From mboxrd@z Thu Jan  1 00:00:00 1970
Return-Path: <linux-kernel-owner@vger.kernel.org>
Received: (majordomo@vger.kernel.org) by vger.kernel.org via listexpand
	id S1754432Ab1A1A06 (ORCPT <rfc822;w@1wt.eu>);
	Thu, 27 Jan 2011 19:26:58 -0500
Received: from smtp1.linux-foundation.org ([140.211.169.13]:51271 "EHLO
	smtp1.linux-foundation.org" rhost-flags-OK-OK-OK-OK)
	by vger.kernel.org with ESMTP id S1752762Ab1A1A05 (ORCPT
	<rfc822;linux-kernel@vger.kernel.org>);
	Thu, 27 Jan 2011 19:26:57 -0500
Date: Thu, 27 Jan 2011 16:26:26 -0800
From: Andrew Morton <akpm@linux-foundation.org>
To: Andi Kleen <ak@linux.intel.com>
Cc: Tim Chen <tim.c.chen@linux.intel.com>, linux-mm@kvack.org,
        linux-kernel@vger.kernel.org
Subject: Re: [RFC] mm: Make vm_acct_memory scalable for large memory
 allocations
Message-Id: <20110127162626.8b38145b.akpm@linux-foundation.org>
In-Reply-To: <4D420A89.3050906@linux.intel.com>
References: <1296082319.2712.100.camel@schen9-DESK>
	<20110127153642.f022b51c.akpm@linux-foundation.org>
	<4D420A89.3050906@linux.intel.com>
X-Mailer: Sylpheed 3.0.2 (GTK+ 2.20.1; x86_64-pc-linux-gnu)
Mime-Version: 1.0
Content-Type: text/plain; charset=US-ASCII
Content-Transfer-Encoding: 7bit
Sender: linux-kernel-owner@vger.kernel.org
List-ID: <linux-kernel.vger.kernel.org>
X-Mailing-List: linux-kernel@vger.kernel.org

On Thu, 27 Jan 2011 16:15:05 -0800
Andi Kleen <ak@linux.intel.com> wrote:

> 
> > This seems like a pretty dumb test case.  We have 64 cores sitting in a
> > loop "allocating" 32MB of memory, not actually using that memory and
> > then freeing it up again.
> >
> > Any not-completely-insane application would actually _use_ the memory.
> > Which involves pagefaults, page allocations and much memory traffic
> > modifying the page contents.
> >
> > Do we actually care?
> 
> It's a bit like a poorly tuned malloc. From what I heard poorly tuned 
> mallocs are quite
> common in the field, also with lots of custom ones around.
> 
> While it would be good to tune them better the kernel should also have 
> reasonable performance
> for this case.
> 
> The poorly tuned malloc has other problems too, but this addresses at 
> least one
> of them.
> 
> Also I think Tim's patch is a general improvement to a somewhat dumb 
> code path.
> 

I guess another approach to this would be change the way in which we
decide to update the central counter.

At present we'll spill the per-cpu counter into the central counter
when the per-cpu counter exceeds some fixed threshold.  But that's
dumb, because the error factor is relatively large for small values of
the counter, and relatively small for large values of the counter.

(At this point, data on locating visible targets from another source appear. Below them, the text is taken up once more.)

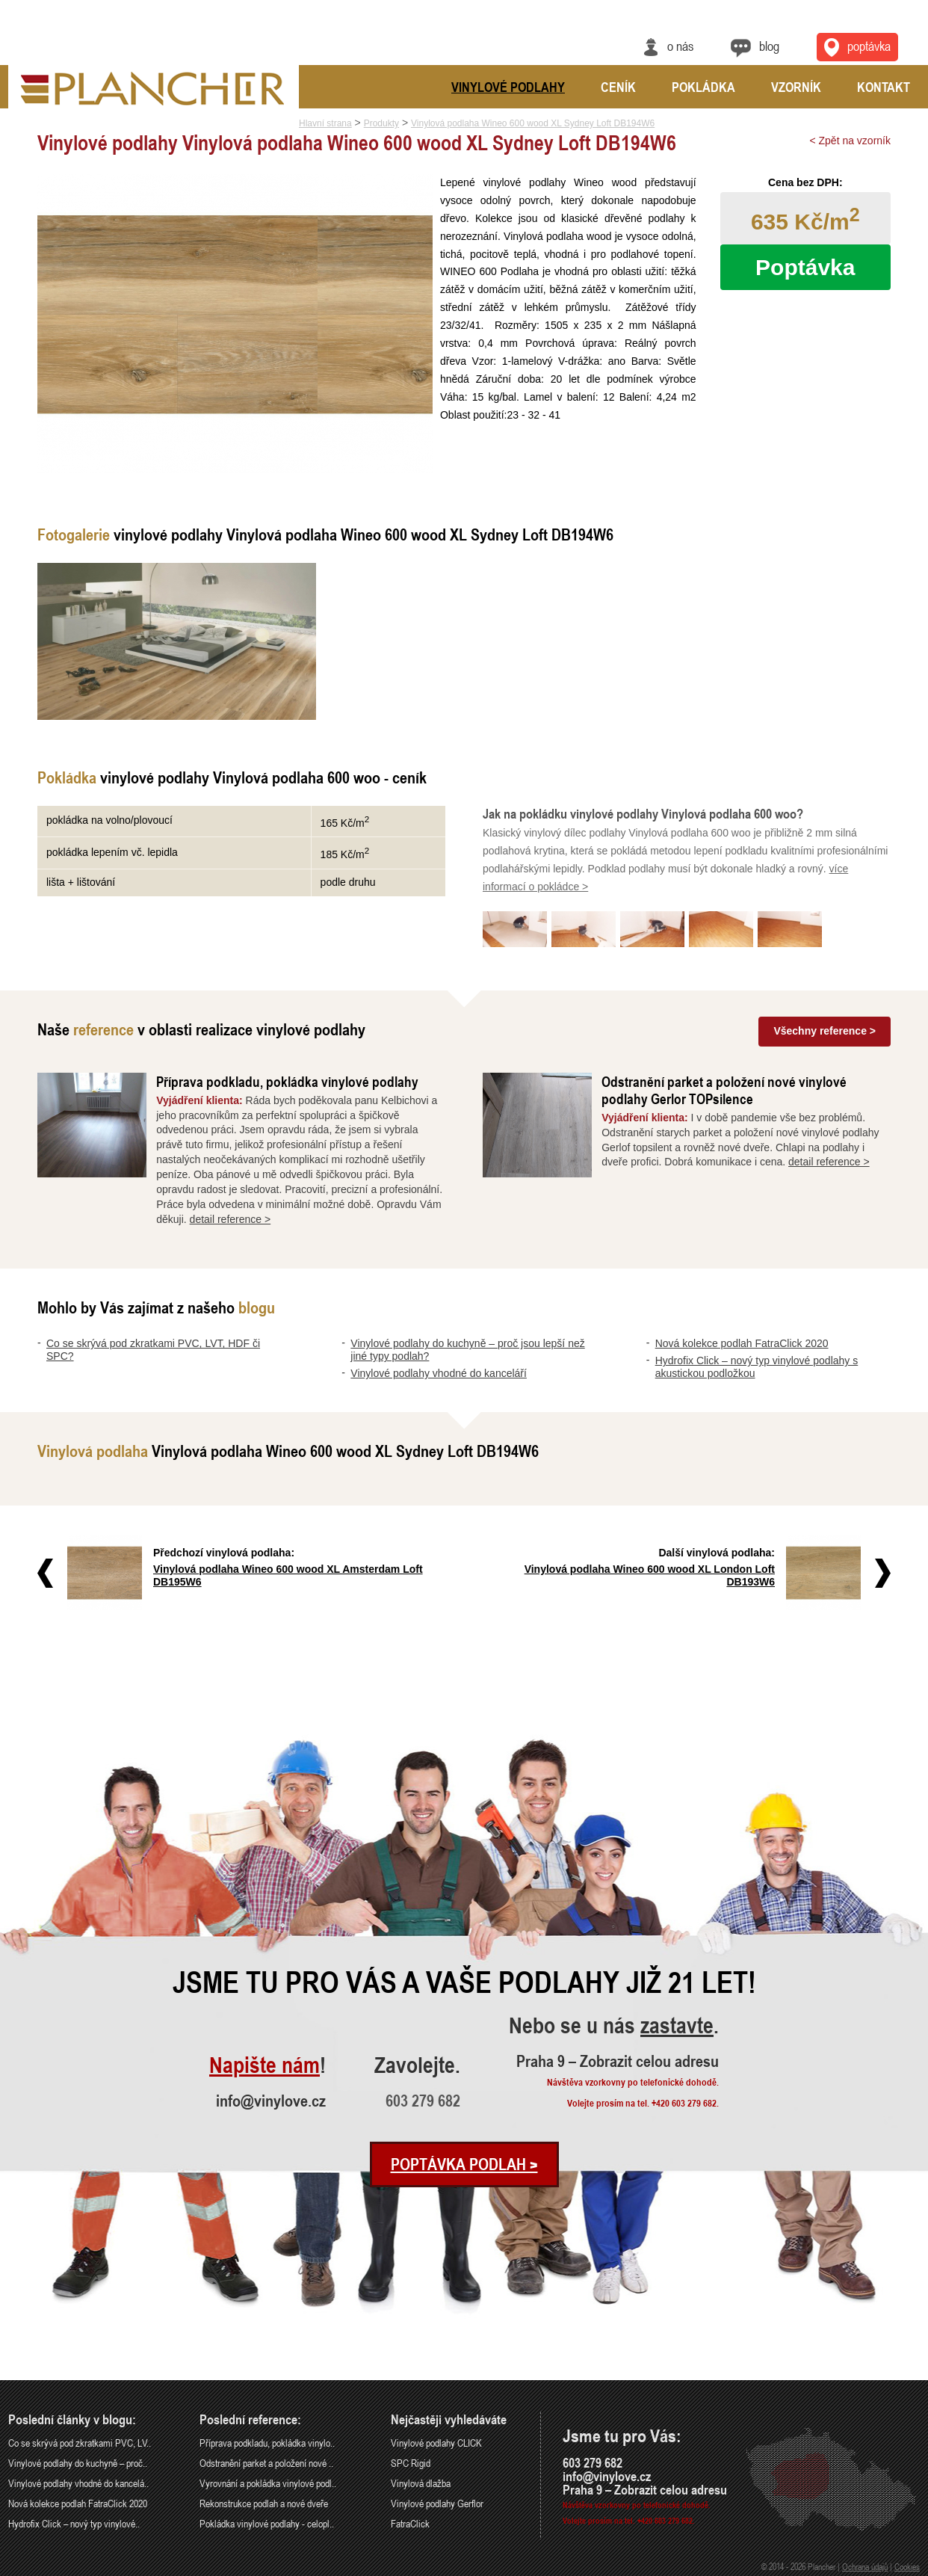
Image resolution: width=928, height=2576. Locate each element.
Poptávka (805, 267)
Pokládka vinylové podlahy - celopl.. (266, 2523)
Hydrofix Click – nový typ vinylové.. (74, 2523)
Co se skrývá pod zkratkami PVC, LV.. (79, 2442)
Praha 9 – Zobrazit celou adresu (617, 2061)
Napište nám (264, 2066)
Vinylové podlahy (508, 86)
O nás (680, 45)
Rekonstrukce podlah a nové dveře (263, 2503)
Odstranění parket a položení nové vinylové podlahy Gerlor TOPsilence (724, 1090)
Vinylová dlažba (421, 2483)
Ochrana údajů (865, 2566)
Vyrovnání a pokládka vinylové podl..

So instead, we should spill the per-cpu counter into the central
counter when the per-cpu counter exceeds some proportion of the central
counter (eg, 1%?).  That way the inaccuracy is largely independent of
the counter value and the lock-taking frequency decreases for large
counter values.

And given that "large cpu count" and "lots of memory" correlate pretty
well, I suspect such a change would fix up the contention which is
being seen here without magical startup-time tuning heuristics.

This again will require moving the batch threshold into the counter
itself and also recalculating it when the central counter is updated.